Driving with Simon is an extreme test of patience, with comments every few intersections about the traffic, the signs, the other cars, the need to speed up, the need to slow down. “Simon,” we tell him, “it’s okay, we’re going the right speed. We see that stop sign. We know how to drive.” He carries on.
“Look out! That car is stopping!” I shout at Bob, then clap my hand over my mouth. “I’m sorry, I’m so sorry. I don’t mean to do it.” I see where Simon gets it from. My son and I are anxious people, and there is little so terrifying as riding in a car. It’s not Bob’s fault, he doesn’t speed, forget signal lights, or make sudden turns or swerves.
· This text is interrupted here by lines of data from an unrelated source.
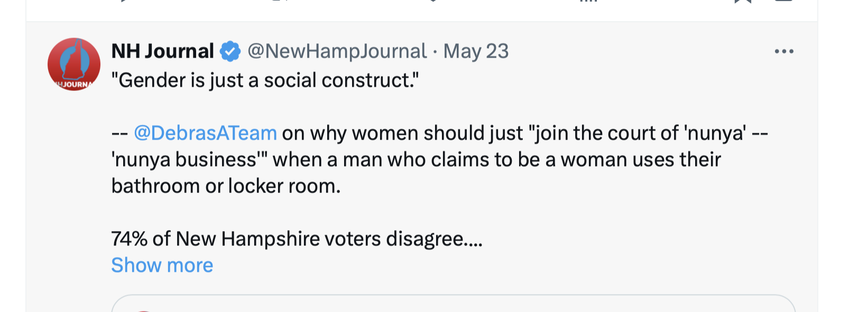Click the partially visible repost icon
Screen dimensions: 849x312
278,1
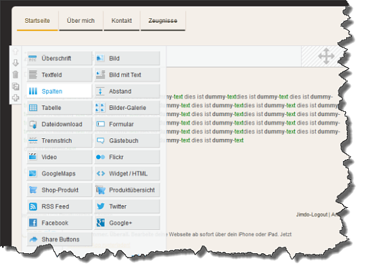This screenshot has width=365, height=274.
Task: Insert a Bilder-Galerie element
Action: pos(127,108)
It’s just us, our anxiety, and likely, our touchy, often confused nervous systems.
I used to wonder why I reacted so much more than other passengers to sudden dips in the road; why “stomach flipped” when others barely noticed. Now I know it’s probably my hyperactive vestibular sense, an overreaction to the shift in gravity. Toss in a wonky proprioceptive system, the sense that tells you where you are in space and how your body is moving, and the average shifts in speed, lane location, and road grade become a mini-roller coaster, particularly in the back seat, where even neurotypical folks feel a difference.
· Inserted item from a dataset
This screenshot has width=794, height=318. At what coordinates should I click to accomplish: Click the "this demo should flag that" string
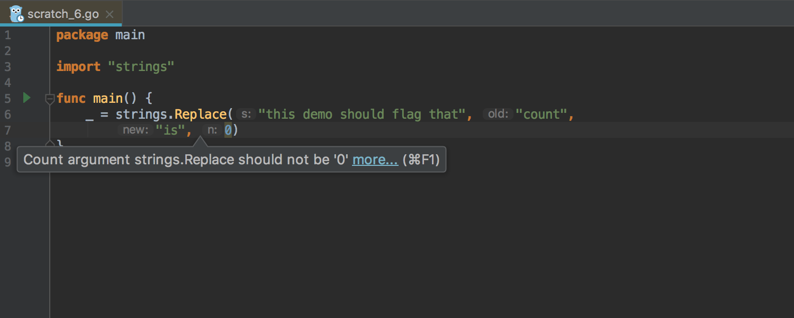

Simon’s exclamations and overreactions are in part because of my bad example, in part because of the constant accidents in that dratted Thomas the Tank Engine show, and partly because he can’t understand yet that what he senses isn’t a true indication of what’s actually happening. I thought it was mostly me and the show, until I sat next to him on a ride into work this morning.
Simon’s little hands never sat still while we were in the car. He picked at his nose and in his nose. He pushed his blanket through his fingers and between his fingers. He picked at the little bit that’s left of the felt dinosaur on his blanket’s edge. He smelled his blanket. He sucked, chewed, bit, and even licked his pacifier. When I asked him to take it out of his mouth to talk, he held it inches away from his face. He leaned forward, leaned back. Forward and back. This is not the behavior of a child at ease. We’re fortunate to have an extremely verbal SPD kid, and he explains his anxious movement with his frequent, grating complaints about our driving.
If we can convince him to wear headphones in the car, get him a weighted vest or lap blanket, and stock up on fidgets to keep in the car, I hope it can ease some of his tension. Not only for our sake, so that our little back seat driver pipes down, but for his as well. It’s sad thinking about a little four year old, over ten years away from a learner’s permit, being so consumed with fear about riding in a car.